My reaction to Memoria was relatively muted (pun unintended) compared to most of Weerasethakul’s previous features, though it has been opening up for me in the days since walking out of my screening in a reverie—simultaneously fighting my disappointment while acknowledging that what I’d just endured had legitimately altered me. I’ve since flipped through the supplementary hardcover book published in tandem with the film’s premiere by Fireflies Press, which, despite my general aversion to ingesting extratextual information related to such deliberately cryptic work, has helped lead me deeper in the film’s universe. It’s a scrapbook of sorts (and tries to look like one, too), including cutouts from an early 2018 detailed synopsis (when Jessica was instead named Erika, and the ending was more overtly spiritual), as well as tons of set photos, a later draft of the script in proper formatting and scans of archival documents presumably consulted for research. As the book confirms, the film is a well that sustains deeper immersion, its mysteries still intact.

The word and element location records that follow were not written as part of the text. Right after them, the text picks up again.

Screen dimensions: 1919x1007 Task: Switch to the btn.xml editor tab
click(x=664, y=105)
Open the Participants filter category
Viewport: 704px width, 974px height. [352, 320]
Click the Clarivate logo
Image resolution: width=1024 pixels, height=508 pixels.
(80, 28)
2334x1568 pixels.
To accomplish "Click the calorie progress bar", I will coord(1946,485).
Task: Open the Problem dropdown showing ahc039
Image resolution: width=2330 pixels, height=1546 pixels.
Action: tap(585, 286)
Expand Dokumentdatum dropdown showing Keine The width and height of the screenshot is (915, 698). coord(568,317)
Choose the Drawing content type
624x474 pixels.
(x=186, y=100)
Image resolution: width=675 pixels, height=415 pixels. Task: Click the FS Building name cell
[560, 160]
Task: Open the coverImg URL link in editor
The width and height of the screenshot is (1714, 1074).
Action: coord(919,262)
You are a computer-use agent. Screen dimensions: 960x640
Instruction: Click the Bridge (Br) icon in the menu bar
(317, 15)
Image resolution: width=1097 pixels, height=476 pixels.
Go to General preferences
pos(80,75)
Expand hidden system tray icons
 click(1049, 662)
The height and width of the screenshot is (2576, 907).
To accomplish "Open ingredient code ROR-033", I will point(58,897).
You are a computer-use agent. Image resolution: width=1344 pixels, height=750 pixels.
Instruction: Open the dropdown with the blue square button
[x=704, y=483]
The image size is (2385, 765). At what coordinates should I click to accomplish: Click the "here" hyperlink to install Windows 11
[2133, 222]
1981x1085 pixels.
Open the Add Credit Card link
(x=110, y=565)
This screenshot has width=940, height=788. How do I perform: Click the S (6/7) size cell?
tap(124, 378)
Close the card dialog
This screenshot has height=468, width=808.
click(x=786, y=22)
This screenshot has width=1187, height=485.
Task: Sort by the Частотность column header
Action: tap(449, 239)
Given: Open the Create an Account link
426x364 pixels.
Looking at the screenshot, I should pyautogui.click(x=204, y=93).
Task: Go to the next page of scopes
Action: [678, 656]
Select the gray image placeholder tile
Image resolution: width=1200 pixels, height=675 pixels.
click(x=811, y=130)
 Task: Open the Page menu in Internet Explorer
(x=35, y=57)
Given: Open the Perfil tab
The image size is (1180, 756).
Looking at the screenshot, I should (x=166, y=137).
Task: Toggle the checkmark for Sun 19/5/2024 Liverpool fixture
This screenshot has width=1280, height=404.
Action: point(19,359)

“Night Colonies,” Weerasethakul’s contribution to The Year of the Everlasting Storm—the only segment I’ve yet to see, I should say—is nowhere near as ambitious as Memoria, but in its elegance achieves something just as beautiful and remarkable. Filmed in a small cottage in the northern Thailand city of Chiang Mai, the segment shows a room with an unmade bed, some artfully arranged white fluorescent lights on tripod stands and a community of bugs, including but not remotely limited to praying mantises, mosquitos, beetles, aphids, moths, ants, dragonflies and so many more. Some of them eat one another, others dance around in ignorance of the much tinier or larger species occupying the bedsheet, pillows and bulbs. Fuzzy audio clips of the Bangkok democracy demonstrations from summer of 2020 warble into the sea of buzzing minibeasts, as though channeling into the room via their antennae. Within the context of a “pandemic film,” it’s puzzling, ominous, and a bit funny: social distancing rejected, a society without humans, a world in chaos, a space of rest taken over by beings completely oblivious to the past year or any time other than the present.